Internationalisaiton

One of the major concerns about internationalisation has to do with approval for foreign institutions to set up degree programmes or independent campuses in India. The related act, The Foreign Educational Institutions (Regulation of Entry and Operations) Bill, was first introduced in 1995 and is still awaiting consideration by the parliament.

A number of arguments have been made both in favour of and in opposition to this policy direction. Those in favour see it as a way to improve competition and the quality of Indian higher education and a way to stimulate the growth of world-class universities in India.

Others oppose it because they see internationalisation as a move that would signal the complete commercialisation of the education sector and exacerbate existing cleavages of class, caste, gender and religion. Still others allude to the dangers of cultural imperialism. Given that China has more openly embraced the internationalisation of higher education perhaps India could benefit from understanding China’s experience with internationalisation.

In India, higher education as a policy issue has certainly been on the government’s radar over the past five or more years. The key issue within the Indian context has, however, been the many challenges to policy implementation. This is where perhaps India and China are dramatically different.

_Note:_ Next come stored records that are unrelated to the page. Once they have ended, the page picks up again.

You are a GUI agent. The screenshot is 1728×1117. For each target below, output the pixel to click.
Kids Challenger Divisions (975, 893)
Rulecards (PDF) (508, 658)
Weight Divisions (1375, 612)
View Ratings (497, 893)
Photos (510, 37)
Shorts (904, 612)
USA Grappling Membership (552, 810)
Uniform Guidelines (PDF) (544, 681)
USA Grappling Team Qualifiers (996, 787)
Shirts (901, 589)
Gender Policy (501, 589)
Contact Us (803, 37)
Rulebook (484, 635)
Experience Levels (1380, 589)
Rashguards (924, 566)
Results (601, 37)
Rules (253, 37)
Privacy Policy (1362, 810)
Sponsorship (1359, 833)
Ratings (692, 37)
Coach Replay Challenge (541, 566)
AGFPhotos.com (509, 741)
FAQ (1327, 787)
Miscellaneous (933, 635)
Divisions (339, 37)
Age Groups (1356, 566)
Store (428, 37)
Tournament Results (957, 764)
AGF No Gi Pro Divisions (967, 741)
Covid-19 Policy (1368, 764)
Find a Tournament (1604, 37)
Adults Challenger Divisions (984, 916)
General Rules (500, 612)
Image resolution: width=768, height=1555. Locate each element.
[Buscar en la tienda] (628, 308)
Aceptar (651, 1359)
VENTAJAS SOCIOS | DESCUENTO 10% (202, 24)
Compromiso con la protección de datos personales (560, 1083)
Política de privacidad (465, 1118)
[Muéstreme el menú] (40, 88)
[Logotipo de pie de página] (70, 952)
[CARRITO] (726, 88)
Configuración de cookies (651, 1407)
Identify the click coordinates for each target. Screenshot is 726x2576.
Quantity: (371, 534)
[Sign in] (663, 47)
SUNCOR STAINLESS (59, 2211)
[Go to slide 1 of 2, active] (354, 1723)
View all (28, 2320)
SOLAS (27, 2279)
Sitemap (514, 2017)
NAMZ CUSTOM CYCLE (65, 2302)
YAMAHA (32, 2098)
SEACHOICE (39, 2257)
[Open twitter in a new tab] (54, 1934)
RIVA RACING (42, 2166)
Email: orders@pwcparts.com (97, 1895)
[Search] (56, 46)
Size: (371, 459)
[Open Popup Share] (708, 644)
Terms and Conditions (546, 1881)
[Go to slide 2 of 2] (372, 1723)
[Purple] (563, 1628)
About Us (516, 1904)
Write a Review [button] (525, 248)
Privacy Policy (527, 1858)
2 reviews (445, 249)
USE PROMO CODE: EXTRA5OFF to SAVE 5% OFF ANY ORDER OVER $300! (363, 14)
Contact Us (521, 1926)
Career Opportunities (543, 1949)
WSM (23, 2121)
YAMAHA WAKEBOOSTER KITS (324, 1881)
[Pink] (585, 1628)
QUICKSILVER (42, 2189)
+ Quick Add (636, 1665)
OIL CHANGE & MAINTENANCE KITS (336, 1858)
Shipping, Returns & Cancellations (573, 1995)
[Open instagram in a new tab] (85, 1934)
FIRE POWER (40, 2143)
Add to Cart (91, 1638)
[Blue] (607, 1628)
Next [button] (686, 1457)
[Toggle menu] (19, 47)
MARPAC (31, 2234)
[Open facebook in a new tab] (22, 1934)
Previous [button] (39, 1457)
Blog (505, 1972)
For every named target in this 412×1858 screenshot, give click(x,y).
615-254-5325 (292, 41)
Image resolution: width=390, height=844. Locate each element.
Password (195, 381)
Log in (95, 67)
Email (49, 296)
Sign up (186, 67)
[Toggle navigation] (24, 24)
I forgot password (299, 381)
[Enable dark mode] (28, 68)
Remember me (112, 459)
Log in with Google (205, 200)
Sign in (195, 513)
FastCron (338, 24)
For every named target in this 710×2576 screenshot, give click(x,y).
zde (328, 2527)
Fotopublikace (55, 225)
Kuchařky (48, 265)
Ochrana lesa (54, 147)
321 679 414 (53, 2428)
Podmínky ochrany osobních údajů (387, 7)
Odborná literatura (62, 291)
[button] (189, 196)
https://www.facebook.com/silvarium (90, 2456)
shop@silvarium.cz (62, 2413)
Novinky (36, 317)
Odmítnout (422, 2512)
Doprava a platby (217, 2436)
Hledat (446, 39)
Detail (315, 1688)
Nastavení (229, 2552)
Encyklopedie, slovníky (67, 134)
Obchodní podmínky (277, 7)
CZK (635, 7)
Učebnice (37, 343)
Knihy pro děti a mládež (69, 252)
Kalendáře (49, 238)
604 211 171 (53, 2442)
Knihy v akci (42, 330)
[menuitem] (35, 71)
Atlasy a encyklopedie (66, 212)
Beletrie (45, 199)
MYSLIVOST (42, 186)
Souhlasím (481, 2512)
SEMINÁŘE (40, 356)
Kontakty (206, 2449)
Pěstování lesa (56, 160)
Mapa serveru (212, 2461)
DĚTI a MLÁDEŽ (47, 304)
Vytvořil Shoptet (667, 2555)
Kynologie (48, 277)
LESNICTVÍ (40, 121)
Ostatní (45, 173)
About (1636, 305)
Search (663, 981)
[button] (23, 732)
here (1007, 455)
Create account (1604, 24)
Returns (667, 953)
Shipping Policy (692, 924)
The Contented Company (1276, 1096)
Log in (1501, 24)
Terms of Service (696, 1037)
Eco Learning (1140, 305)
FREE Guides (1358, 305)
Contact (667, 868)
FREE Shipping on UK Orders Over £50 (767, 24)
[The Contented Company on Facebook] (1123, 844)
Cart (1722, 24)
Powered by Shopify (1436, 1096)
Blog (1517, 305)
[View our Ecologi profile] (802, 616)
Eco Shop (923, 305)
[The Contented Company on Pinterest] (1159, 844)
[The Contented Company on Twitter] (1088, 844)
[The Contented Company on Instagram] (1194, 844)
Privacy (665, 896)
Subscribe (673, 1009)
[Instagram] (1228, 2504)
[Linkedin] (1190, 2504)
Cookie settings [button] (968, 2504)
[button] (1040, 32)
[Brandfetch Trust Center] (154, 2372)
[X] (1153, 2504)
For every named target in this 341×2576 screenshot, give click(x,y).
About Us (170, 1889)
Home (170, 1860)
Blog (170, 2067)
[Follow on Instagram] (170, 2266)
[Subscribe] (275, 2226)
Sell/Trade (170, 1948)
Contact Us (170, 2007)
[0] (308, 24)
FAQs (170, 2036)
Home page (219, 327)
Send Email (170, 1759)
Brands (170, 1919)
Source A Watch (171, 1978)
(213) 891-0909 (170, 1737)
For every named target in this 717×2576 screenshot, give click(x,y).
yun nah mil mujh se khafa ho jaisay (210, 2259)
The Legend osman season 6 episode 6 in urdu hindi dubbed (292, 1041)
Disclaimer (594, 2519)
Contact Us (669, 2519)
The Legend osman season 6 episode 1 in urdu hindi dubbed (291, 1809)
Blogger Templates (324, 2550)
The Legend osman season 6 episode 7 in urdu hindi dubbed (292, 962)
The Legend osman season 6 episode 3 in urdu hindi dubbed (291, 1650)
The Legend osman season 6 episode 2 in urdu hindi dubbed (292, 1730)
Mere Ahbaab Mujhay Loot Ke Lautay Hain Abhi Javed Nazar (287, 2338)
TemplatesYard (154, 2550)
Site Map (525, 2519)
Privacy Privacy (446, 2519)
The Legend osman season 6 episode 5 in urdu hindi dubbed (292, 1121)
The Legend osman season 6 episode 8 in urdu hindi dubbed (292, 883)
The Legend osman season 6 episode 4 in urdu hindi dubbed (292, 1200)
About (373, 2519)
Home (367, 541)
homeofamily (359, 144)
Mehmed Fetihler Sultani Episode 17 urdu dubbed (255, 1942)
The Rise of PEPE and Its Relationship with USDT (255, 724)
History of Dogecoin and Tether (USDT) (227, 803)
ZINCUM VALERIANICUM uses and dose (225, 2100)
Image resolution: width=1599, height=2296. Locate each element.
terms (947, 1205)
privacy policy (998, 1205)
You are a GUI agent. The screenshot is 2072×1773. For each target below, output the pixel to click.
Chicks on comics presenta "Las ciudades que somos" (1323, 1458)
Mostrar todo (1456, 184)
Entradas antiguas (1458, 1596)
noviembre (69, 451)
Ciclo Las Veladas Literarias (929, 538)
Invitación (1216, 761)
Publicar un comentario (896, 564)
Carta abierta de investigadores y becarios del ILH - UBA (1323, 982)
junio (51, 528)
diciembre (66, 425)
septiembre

In China, the approach has been more of a no-debate policy approach to policy formation. However, in India we see an environment of open and often contentious debates on higher education policy to the point where sometimes change is not implemented at all! Certainly the kind of bold moves and major shifts seen in China are not possible in India.

So returning to Garton Ash’s question: “Is China bound to go on winning?”, one could certainly suggest that China is ahead of India when it comes to several indicators – that China’s policy approach is a lot more streamlined and efficient and India’s far more complex and slow.

But the larger question is what perhaps Garton Ash alludes to when he speaks of free expression – could it be there is a trade-off between democracy and efficiency, a price perhaps India should be willing to pay given China’s more arduous task of promoting innovation and academic freedom within its more controlled one-party state system?

Either way, in spite of the complexity of the higher education policy issues within the Indian socio-political context, policy reforms have been set in motion and there is recognition across the disparate stakeholder groups of its need and immediacy. What remains to be seen is the exact form and shape of these reforms, which will no doubt be characteristically Indian in their ethos and orientation.

* Roopa Desai Trilokekar is an assistant professor in the faculty of education at York University in Canada. She has worked previously with the US Fulbright Programme in India and has subsequently held administrative and academic positions focused on international education. Most recently, she has co-authored a chapter with Sheila Embleton titled, “The Complex Web of Policy Choices: Dilemmas facing Indian higher education reform”, forthcoming, in Simon Schwartzman, Pundy Pillay and Romulo Pinheiro (Eds), Higher Education in the BRIC countries. New York: Springer. This article is an edited version of a presentation she gave at the Worldviews conference in June.